REPUBLIKA.CO.ID, JAKARTA -- Gubernur Bank Indonesia (BI) Perry Warjiyo mengatakan, bauran kebijakan BI akan fokus menjaga stabilitas dan pertumbuhan ekonomi yang berkelanjutan.
"Kebijakan moneter masih terus kami arahkan untuk menjaga stabilitas, sementara kebijakan lain seperti makroprudensial, sistem pembayaran, pendalaman pasar keuangan, ekonomi inklusi dan berkelanjutan, maupun kebijakan internasional termasuk ekonomi keuangan syariah akan diarahkan untuk pertumbuhan yang berkelanjutan," katanya dalam rapat kerja Komisi XI DPR di Jakarta, Senin (5/6/2023).
Dalam aspek kebijakan moneter, Perry memaparkan, BI akan mempertahankan kebijakan suku bunga BI 7 Days Repo Rate (BI7DRR) di level 5,75 persen untuk memastikan inflasi inti tetap terkendali. Kedua, BI memperkuat stabilisasi nilai rupiah untuk mengendalikan inflasi impor, serta memitigasi dampak rambatan ketidakpastian pasar keuangan global.
Target itu dicapai melalui intervensi di pasar valuta asing (valas) dengan transaksi spot, domestic non-deliverable forward (DNDF), serta pembelian atau penjualan Surat Berharga Negara (SBN).
Ketiga, BI mengendalikan inflasi pangan melalui koordinasi dengan pemerintah pusat dan daerah yang tergabung dalam Tim Pengendalian Inflasi Pusat (TPIP) dan Tim Pengendalian Inflasi Daerah melalui Gerakan Nasional Pengendalian Inflasi Pangan (GNPIP). Dalam kebijakan makroprudensial, BI terus menempuh kebijakan longgar mempertahankan koordinasi dengan Komite Stabilitas Sistem Keuangan (KSSK) termasuk dengan Otoritas Jasa Keuangan (OJK).
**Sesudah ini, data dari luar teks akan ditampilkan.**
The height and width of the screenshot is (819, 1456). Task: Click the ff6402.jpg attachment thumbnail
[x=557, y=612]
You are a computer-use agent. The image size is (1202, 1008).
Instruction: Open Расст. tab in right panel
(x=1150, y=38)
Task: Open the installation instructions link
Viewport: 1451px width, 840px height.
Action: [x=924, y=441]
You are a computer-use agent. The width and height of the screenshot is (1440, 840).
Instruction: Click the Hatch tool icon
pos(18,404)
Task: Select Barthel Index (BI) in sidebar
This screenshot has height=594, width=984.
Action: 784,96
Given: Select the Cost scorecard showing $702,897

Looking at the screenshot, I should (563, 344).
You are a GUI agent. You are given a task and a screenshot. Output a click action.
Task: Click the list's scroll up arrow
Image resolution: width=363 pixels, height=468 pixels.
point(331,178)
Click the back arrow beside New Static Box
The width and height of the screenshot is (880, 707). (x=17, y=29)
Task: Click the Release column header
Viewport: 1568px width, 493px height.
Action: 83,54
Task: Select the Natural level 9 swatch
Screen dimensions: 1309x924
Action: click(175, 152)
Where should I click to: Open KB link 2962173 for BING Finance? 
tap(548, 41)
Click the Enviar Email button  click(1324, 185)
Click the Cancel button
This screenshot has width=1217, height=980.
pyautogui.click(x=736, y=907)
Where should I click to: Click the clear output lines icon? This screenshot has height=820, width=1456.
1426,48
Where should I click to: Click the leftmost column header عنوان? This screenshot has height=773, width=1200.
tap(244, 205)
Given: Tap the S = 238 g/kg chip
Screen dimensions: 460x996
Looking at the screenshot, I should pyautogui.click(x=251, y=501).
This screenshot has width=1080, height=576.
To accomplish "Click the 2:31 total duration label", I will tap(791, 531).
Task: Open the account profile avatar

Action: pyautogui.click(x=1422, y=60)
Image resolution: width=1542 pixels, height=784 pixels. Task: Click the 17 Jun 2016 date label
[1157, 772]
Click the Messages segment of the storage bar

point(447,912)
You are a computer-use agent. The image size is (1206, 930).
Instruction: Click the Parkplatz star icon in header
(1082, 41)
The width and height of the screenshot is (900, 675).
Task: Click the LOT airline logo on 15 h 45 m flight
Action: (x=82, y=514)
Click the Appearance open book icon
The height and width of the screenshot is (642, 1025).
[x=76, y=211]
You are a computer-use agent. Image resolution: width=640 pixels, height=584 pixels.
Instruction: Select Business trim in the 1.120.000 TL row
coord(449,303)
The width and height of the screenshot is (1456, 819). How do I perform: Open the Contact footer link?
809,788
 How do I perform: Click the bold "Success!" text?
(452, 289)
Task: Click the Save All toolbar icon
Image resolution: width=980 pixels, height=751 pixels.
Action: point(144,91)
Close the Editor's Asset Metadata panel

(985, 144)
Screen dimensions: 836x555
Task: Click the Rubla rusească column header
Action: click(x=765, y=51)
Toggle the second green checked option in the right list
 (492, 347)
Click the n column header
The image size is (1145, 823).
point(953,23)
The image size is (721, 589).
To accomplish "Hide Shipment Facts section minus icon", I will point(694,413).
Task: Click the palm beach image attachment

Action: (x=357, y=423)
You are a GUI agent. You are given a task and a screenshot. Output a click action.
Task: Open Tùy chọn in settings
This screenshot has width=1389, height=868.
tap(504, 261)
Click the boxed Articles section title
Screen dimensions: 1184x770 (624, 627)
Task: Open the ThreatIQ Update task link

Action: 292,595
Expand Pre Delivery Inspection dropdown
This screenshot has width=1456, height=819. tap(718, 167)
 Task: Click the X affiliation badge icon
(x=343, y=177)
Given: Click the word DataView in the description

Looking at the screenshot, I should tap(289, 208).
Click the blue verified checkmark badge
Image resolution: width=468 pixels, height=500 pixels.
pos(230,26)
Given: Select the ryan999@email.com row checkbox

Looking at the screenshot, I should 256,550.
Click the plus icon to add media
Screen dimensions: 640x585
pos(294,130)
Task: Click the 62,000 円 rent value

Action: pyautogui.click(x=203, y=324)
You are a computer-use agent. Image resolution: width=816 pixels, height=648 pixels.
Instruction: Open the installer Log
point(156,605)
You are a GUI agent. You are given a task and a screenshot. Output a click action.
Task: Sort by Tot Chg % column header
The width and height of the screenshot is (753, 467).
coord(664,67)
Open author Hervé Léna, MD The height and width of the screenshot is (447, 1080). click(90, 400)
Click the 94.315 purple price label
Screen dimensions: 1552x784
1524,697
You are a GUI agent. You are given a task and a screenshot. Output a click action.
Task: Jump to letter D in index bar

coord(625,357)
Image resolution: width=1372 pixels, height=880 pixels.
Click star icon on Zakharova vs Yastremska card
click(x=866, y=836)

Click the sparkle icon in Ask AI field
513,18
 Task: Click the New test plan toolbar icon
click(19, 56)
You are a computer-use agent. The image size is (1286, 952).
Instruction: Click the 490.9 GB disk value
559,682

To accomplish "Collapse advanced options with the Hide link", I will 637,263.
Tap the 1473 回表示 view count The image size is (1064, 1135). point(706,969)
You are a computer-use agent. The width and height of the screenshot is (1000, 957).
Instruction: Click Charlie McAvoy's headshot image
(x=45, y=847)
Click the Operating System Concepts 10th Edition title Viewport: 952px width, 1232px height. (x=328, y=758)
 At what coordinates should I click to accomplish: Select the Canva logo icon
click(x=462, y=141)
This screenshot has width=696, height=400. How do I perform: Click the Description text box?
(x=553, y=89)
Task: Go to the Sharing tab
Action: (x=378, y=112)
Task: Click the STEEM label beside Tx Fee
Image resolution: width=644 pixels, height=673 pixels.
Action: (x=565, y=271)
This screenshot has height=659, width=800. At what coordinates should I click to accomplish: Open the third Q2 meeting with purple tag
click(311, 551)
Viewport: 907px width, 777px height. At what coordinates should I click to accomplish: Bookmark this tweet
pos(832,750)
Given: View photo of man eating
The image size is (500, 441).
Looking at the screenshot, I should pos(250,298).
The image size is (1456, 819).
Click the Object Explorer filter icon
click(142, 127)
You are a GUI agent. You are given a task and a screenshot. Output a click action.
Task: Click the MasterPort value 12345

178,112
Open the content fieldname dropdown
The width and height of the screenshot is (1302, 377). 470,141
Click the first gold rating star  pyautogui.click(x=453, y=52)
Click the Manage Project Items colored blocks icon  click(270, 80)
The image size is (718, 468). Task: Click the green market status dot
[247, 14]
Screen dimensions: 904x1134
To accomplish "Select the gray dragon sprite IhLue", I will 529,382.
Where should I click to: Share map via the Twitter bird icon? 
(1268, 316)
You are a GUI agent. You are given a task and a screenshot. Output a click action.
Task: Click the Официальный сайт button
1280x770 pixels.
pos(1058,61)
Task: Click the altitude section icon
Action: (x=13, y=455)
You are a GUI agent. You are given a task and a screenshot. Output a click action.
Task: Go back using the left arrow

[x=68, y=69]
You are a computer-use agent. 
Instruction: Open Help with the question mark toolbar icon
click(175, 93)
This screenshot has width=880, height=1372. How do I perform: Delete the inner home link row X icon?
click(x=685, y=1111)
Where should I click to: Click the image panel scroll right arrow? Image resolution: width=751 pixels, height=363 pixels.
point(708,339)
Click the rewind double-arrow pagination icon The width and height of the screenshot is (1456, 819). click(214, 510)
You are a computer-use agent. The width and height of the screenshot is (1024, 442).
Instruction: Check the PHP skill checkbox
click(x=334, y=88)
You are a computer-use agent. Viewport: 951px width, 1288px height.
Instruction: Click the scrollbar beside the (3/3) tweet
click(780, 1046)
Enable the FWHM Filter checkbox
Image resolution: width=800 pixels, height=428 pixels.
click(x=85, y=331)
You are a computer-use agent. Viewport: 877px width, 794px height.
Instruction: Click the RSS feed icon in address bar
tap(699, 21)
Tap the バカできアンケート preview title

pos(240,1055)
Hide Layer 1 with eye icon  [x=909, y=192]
Kebijakan makroprudensial diarahkan untuk mendorong kredit pembiayaan perbankan kepada dunia usaha demi mendukung pertumbuhan ekonomi yang berkelanjutan.
"Kami terus memberikan insentif tambahan likuiditas berupa kebijakan makroprudensial kepada bank yang menyalurkan kredit pembiayaan kepada sektor-sektor prioritas, termasuk hilirisasi pertambangan, pertanian, dan perdagangan hingga mencapai 1,5 persen dari DPK. Untuk kredit UMKM dan KUR mencapai 1 persen dan untuk kredit hijau mencapai 0,3 persen dari DPK," ujar Perry.
Di bidang digitalisasi sistem pembayaran, BI memperluas digitalisasi guna memperkuat ekosistem keuangan digital nasional. Untuk tahun ini, BI berfokus pada pengembangan Quick Response Code Indonesia Standard (QRIS) untuk mampu digunakan di segala lini usaha. BI menargetkan pengguna QRIS mencapai 45 juta pada tahun ini, serta mengembangkan QRIS antarnegara dengan Singapura, Jepang, India, dan China.
"Kami akan menargetkan 45 juta pengguna QRIS, demikian juga perluasan mengenai BI-FAST, baik untuk kepesertaan dan layanan lain, direct-debit, bulk-credit, dan request for payment," jelasnya.